My karate Sensei used to say that practice does not necessarily make perfect. Only good practice makes perfect.
This still resonates with me as it aligns with a Total Quality Management focus on knowledge, rather than experience, as the key factor in making employees and management more effective within a business.
According to the Australian Workforce and Productivity Agency, the vast majority of people working in retail belong to the young generation. They tend to be clustered in sales roles whilst older workers tend to be found in management roles, reflecting natural career progression. Yet, some of the young people have serious ambition to progress within the retail industry and do it faster than just by growing older. Unfortunately, in Australia most have to learn on the job rather than through knowledge-based processes.
The Australian Workforce and Productivity Agency says only 37 per cent of retail workers have a post-school qualification compared to an all-industry figure of 60 per cent. This might partially reflect the age profile of the industry as many of the younger people still continue at school or pursue their first post-school qualification in parallel with their retail jobs. It also seems to reflect the fact that many employers in retail dismiss qualifications as irrelevant and recruit on the basis of personal attributes and previous experience.
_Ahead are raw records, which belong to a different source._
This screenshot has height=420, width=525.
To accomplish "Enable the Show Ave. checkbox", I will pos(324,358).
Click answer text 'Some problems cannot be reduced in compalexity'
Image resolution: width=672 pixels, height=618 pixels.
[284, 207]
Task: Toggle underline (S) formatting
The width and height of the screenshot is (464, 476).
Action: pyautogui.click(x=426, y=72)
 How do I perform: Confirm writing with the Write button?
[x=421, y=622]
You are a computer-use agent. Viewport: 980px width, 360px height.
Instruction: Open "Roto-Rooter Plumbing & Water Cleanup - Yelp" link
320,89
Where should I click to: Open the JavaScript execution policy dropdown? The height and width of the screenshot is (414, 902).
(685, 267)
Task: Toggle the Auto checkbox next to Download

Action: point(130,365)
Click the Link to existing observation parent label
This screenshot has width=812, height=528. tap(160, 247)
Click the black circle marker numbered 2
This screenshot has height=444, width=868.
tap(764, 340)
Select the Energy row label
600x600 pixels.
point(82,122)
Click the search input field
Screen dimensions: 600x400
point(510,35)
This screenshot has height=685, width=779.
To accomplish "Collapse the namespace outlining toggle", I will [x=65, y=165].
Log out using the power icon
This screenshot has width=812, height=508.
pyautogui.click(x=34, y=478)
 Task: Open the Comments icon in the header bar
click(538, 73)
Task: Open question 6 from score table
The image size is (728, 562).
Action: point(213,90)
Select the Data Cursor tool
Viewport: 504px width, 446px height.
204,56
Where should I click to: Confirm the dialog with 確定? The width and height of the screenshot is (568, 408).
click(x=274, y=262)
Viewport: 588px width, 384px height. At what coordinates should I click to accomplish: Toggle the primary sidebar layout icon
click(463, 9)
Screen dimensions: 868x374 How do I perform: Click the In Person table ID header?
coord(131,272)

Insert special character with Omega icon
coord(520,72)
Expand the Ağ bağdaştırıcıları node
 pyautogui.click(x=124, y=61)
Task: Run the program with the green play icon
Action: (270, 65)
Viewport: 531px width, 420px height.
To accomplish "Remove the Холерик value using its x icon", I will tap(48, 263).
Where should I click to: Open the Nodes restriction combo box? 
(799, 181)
The later tendency creates a self-perpetuating high staff turnover environment. Combined with the lack of long term focus from the employees and from the employers, it creates a truly casual employment relationship. Yet, the retailers would love to increase their staff retention, and many of the employees would stay in retail if real career opportunities were given to them.
To achieve longer term engagements, someone needs to break the vicious circle and it has to be the employers. They need to recognise that staff development can be crucial for staff retention, but as my Sensei said: it will have to be the right kind of staff development. It has to be structured and knowledge-based rather than mere on-the-job training where the employees learn to do their jobs from their managers.
Companies such as UPS, or United Parcel Service, have a policy that gives employees a shot at upward mobility within the firm. It’s a policy that came to the attention of the Harvard Business Review which noted that more than three quarters of UPS’ 44,000 managers and most of its vice presidents began their careers loading or driving trucks. A solid career path creates a good incentive to stay, but a multi-pronged approach must be put in place.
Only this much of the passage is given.